Peer-dep ranges on @pleach/core and @pleach/react tightened at the first 1.x cut. The ranges are now a contract, not a suggestion.

Policy: peer-dep ranges move on minor bumps only — never on patch. Consumer code should pin peer deps explicitly and re-verify ranges at each minor bump. A patch upgrade never forces a peer-dep churn.

At a major bump, recompute the full peer-dep tree (peer ranges, peer-meta-dependencies). Major bumps are when wider compatibility changes land. See publishing contract for the broader packaging conventions.

Path-alias leaks in published dist/

For forkers and vendored installs, one packaging failure mode warrants its own audit: workspace path aliases leaking into the published tarball. The class is structural and invisible to most in-monorepo gates.

The setup that creates the leak is innocuous. A package's source tree imports a sibling module via a workspace alias — @/lib/foo, @/components/bar, or a deep relative path like ../../../shared/helpers. The monorepo's tsconfig.json resolves the alias cleanly through its paths map. The build emits to dist/ carrying the alias verbatim. Every in-monorepo gate passes — type-check resolves, source-mode audits resolve, package-build emits artifacts.

A standalone consumer running npm install @pleach/<pkg> cannot reach those aliases. The published tarball has no tsconfig.json paths to resolve them against. The first import from the package fails with ERR_MODULE_NOT_FOUND.

Two audits gate this class.

audit:package-runtime-deps

Scans dist/**/*.{js,cjs,mjs} for third-party import/require specifiers and verifies every package name is declared in dependencies, peerDependencies, or optionalDependencies. Catches the case where a runtime import resolves to a sibling package that's only declared as a devDependency — fine in the monorepo, broken in a consumer install.

audit:package-dist-runtime-aliases

Scans dist/**/*.{js,cjs,mjs} for workspace-internal aliases (@/lib/..., @/components/..., @/hooks/..., and every other top-level workspace alias) and bare relative paths that escape the package root (../../../... chains walking above dist/).

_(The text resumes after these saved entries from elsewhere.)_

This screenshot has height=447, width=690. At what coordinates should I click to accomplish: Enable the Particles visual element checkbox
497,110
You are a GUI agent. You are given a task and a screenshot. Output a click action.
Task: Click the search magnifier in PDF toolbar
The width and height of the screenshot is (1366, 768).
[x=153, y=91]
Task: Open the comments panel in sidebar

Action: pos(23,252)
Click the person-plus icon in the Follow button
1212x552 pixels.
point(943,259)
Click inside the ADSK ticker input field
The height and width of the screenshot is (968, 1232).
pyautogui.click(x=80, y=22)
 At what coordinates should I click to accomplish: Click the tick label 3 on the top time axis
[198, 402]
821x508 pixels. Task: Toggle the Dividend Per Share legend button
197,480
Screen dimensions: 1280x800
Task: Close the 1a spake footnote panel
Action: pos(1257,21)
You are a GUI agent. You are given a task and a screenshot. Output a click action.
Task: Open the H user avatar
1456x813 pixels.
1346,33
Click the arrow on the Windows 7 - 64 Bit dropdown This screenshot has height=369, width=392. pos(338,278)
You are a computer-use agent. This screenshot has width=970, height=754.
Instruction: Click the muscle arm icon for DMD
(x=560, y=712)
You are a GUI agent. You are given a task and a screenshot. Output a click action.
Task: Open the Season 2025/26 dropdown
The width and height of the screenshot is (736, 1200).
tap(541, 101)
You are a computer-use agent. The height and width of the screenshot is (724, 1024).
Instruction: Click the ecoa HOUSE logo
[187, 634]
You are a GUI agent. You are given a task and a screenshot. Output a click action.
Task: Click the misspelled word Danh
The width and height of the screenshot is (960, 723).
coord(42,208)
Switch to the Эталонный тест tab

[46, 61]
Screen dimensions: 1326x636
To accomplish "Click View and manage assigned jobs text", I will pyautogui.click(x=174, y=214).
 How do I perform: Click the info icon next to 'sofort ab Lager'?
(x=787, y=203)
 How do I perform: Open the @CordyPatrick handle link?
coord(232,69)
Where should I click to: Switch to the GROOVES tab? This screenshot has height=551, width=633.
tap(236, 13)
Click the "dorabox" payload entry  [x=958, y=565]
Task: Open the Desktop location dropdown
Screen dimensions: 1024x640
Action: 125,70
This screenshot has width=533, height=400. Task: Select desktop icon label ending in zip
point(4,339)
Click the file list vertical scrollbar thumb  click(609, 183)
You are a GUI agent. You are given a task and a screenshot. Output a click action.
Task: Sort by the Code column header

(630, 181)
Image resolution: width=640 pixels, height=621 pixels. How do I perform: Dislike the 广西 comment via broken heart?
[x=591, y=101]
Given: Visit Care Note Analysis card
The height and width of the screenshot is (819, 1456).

Either class resolves only inside the monorepo; both surface as runtime failures in a standalone consumer.

The audit has two modes. Single-package mode (--package <path>) scans one package, used during routine PR-time gating. Multi-package mode (--all-packages) auto-discovers every @pleach/* package under packages/ and scans each one — used before any coordinated multi-package release or first-publish rehearsal.

:include-dts extends the scan to *.d.ts files. Type-only leaks break consumer tsc even when the runtime build resolves, since a consumer's TypeScript can't see the workspace alias either. The runtime sweep and the type sweep are independent — both must pass for a clean publish.

The remediation pattern, when an alias leak is found, is one of:

  • Verbatim relocate the imported module into the package's own source tree, eliminating the cross-tree import.
  • Dep-invert via a host-supplied factory — the package defines an interface; the host implements it at runtime.
  • Add the import to the package's per-package allowlist with a documented rationale (used for genuine consumer-extension hooks where the alias points to an opt-in host integration).

See Publishing contract for the broader pre-publish gate set this audit pair sits inside.